• **Aim of the exercise**
Exactly the lines from the line that has "This screenshot has width=326, height=249." through the final line below are to be retyped, and the pictures are not.

- Opening Delimiter -

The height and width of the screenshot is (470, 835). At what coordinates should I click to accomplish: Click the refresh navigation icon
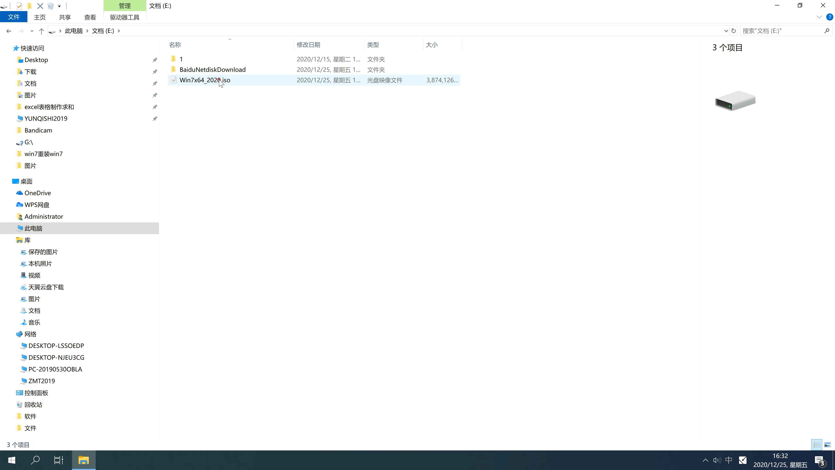[x=734, y=30]

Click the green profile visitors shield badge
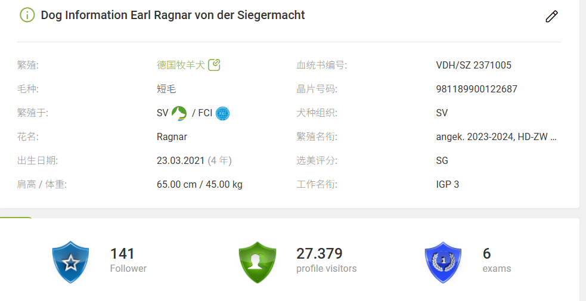tap(257, 262)
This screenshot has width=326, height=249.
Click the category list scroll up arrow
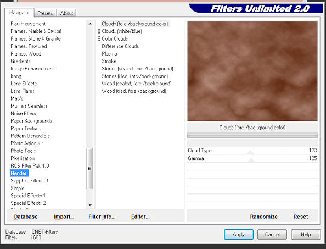(x=90, y=24)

- Closing Delimiter -

• **Answer area**
This screenshot has width=326, height=249.
Click the category list scroll up arrow
(x=90, y=24)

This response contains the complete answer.